Multilingual parallel corpora can be annotated with monolingual tools, such as morphosyntactic taggers. However, even taggers for typologically similar languages often use incompatible tagsets, which results in conceptual and formal variety of tags within a single corpus.
Retraining taggers on data annotated with a common tagset is not a realistic option. Differences between tagsets are often rooted in different linguistic perspectives rather than in real distinctions between the languages, which means good chances to find a common ground.
Moreover, a different perspective may provide additional information missing in one tagset but present in another. Our first goal is to delegate the task of dealing with multiple tagsets to an abstract interlingual representation of linguistic categories.
Ideally, each tag in every language-specific tagset used in the corpus is linked to a position in a tangled hierarchy of concepts. To accommodate the different perspectives, the hierarchy takes three views of word class.

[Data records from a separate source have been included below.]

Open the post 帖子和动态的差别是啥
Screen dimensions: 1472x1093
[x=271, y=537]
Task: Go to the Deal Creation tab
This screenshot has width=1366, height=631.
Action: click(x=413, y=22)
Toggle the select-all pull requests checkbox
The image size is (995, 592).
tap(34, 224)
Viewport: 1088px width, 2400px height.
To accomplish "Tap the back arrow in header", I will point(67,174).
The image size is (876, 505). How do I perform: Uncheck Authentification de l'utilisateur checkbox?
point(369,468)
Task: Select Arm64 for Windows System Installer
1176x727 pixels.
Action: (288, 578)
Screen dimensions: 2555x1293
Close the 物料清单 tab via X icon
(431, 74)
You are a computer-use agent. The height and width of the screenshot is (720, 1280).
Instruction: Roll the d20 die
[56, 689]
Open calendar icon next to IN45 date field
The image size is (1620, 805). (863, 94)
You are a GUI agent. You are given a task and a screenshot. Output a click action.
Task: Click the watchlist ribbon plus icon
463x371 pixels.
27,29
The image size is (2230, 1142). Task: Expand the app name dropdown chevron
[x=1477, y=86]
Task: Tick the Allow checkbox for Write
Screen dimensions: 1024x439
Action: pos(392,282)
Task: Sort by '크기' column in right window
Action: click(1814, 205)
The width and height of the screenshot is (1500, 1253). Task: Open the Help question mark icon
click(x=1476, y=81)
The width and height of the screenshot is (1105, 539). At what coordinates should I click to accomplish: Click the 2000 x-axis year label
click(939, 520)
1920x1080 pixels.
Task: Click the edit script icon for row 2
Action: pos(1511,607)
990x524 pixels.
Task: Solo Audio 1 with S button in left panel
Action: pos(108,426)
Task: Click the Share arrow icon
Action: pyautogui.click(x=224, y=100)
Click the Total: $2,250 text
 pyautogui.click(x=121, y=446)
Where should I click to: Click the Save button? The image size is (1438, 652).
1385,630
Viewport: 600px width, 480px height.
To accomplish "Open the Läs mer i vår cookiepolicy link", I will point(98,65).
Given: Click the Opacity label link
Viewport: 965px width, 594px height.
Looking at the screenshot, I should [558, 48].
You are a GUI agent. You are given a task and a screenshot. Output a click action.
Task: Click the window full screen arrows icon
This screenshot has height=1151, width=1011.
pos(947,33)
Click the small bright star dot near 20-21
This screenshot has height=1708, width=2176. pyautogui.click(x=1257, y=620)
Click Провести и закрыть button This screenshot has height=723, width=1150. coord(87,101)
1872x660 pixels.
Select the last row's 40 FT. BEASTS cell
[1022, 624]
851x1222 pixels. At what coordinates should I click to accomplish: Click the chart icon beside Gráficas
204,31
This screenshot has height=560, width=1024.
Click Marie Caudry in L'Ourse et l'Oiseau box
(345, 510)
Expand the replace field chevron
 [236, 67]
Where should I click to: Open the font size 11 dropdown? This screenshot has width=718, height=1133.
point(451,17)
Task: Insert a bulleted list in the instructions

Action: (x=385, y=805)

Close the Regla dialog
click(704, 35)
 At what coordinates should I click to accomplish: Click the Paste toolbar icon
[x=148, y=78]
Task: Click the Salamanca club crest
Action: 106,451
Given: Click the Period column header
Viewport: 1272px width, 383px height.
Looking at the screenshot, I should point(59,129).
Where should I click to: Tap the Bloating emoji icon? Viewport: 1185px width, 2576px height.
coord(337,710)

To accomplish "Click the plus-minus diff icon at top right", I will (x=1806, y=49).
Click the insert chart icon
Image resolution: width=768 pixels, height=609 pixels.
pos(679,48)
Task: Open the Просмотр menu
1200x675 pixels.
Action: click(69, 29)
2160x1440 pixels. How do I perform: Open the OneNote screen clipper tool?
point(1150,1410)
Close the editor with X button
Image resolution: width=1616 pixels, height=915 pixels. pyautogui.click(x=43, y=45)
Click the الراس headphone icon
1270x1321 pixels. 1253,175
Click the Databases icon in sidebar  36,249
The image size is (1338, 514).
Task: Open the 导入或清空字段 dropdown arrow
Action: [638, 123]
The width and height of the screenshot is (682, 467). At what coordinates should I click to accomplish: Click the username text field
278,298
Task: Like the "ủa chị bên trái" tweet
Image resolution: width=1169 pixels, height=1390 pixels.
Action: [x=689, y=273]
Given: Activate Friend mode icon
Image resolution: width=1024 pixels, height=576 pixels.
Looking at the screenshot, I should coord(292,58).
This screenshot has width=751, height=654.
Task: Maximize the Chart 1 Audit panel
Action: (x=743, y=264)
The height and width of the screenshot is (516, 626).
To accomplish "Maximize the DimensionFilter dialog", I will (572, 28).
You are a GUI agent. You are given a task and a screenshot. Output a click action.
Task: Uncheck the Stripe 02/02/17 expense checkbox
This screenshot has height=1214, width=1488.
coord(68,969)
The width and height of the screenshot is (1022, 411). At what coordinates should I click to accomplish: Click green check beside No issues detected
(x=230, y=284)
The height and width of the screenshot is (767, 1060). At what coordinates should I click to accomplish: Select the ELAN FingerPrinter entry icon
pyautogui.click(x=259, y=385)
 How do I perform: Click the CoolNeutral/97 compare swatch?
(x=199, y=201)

The Czech tag for a relative pronoun is decoded as a category with the properties of inflectional adjective, syntactic noun, and semantic pronoun, each with its appropriate morphological characteristics. Comparison of different tagsets reveals mismatches, where tags are seen as ambiguous wrt concepts.
Such mismatches are properly represented, which allows for a principled mapping strategy between languages-specific tagsets, and for intuitive and underspecified queries. The hierarchy can be built and the mismatches partially resolved using Formal Concept Analysis (Ganter & Wille, 1999).
Our second goal is to refine existing morphosyntactic annotation by projecting distinctions in one tagset onto a conceptually different tagset. The hierarchy and automatic word-to-word alignment is used to learn from word tokens in another language.
We show results of an experiment for different languages and tagsets, including untagged texts.